Sollicitation de la justice belge pour protéger les abeilles !

La société civile sollicite la justice belge pour protéger les abeilles des dérogations données aux néonicotinoïdes

En avril 2018, après plus de 15 ans de débats et procédures, 76% des Etats membres de l’Union Européenne (UE) soutenaient la proposition de la Commission Européenne d’en finir avec l’utilisation en plein champ des néonicotinoïdes, ces insecticides contribuant au déclin des pollinisateurs et des insectes en général . La Belgique n’avait pas soutenu cette proposition réclamant avec entêtement une exception pour la culture de la betterave, malgré les risques pour l’environnement. En décembre dernier, la Belgique a fourni à ses agriculteurs des dérogations pour l’utilisation de néonicotinoïdes pour différentes cultures : betteraves, carottes et laitues. Considérant que de telles dérogations ne respectent pas les conditions posées par le règlement pesticide de l’Union Européenne, les ONGs Nature et Progrès Belgique et le Pesticide Action Network (PAN) Europe ont introduit un recours devant le Conseil d’Etat pour casser cette décision.

Marc Fichers, secrétaire général de Nature et Progrès indique : « le recours systématique aux pesticides chimiques a détruit une partie importante de l’entomofaune de nos campagnes, la destruction des insectes est également responsable de la disparition des oiseaux.  Il est urgent de donner la priorité aux alternatives non chimiques.

Martin Dermine, expert abeilles pour PAN Europe confirme que « La Belgique outrepasse régulièrement le cadre légal en fournissant des dérogations à ses agriculteurs pour des pesticides hautement toxiques, ce que ne font pas certains de nos voisins européens qui donnent priorité aux alternatives non-chimiques et protègent mieux la santé de leurs citoyens et l’environnement ».

En effet, la Belgique est un mauvais élève en termes d’utilisation de pesticides : de nombreuses dérogations sont fournies pour des produits hautement toxiques (chlorpyrifos, dichloropropène, chloropicrine, métham sodium, etc.) et l’utilisation de pesticides en agriculture est la deuxième la plus élevée en Europe.
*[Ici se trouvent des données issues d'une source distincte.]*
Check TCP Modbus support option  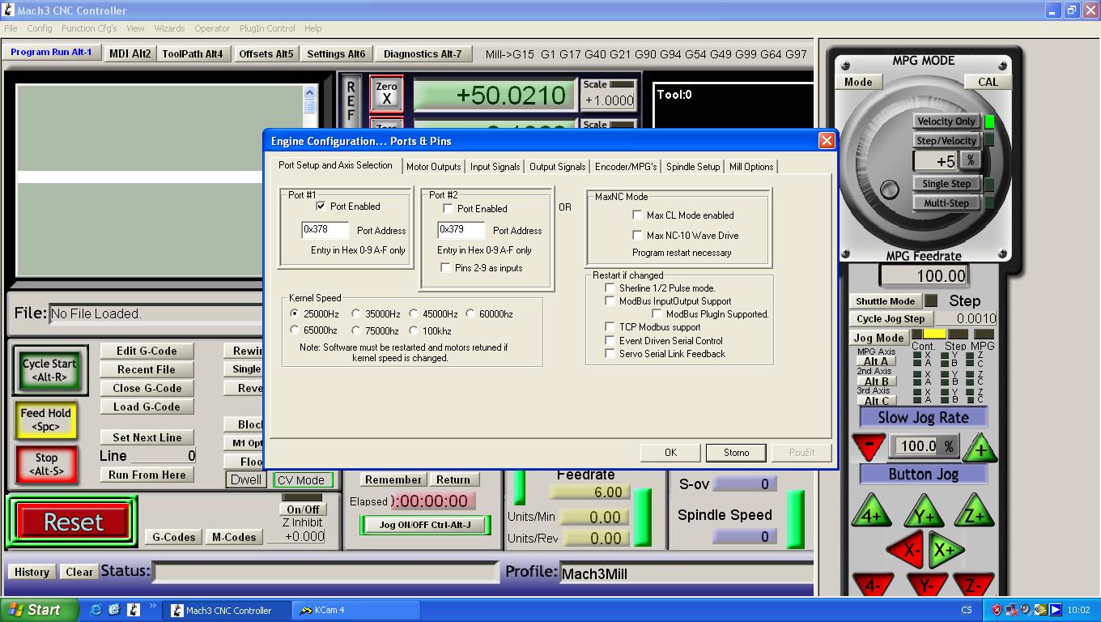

D’autres pays tels que la France, le Royaume-Uni ou encore l’Allemagne ont décidé de rejeter des demandes de dérogations relatives à l’utilisation des néonicotinoïdes en betteraves sucrière, notamment afin de protéger l’environnement.

Martin Dermine ajoute : « Nos autorités ont une approche très favorable à un modèle d’agriculture extrêmement intensive et polluante. En fournissant de telles dérogations, le ministère soutient un modèle agricole dépassé alors que d’autres modèles existent et se développent pour nourrir l’humanité sans intoxiquer les citoyens et polluer durablement notre environnement ».

Marc Fichers de conclure : « Déroger à l’interdiction des néonicotinoïdes est un très mauvais signal pour les agriculteurs, c’est leur donner l’illusion que l’avenir de notre agriculture est dans la lutte chimique. Et pourtant, la population exprime régulièrement son souhait de s’éloigner des pesticides. Optons dès lors pour une production agricole plus respectueuse de l’environnement, c’est tout profit pour notre santé et celle de la Terre.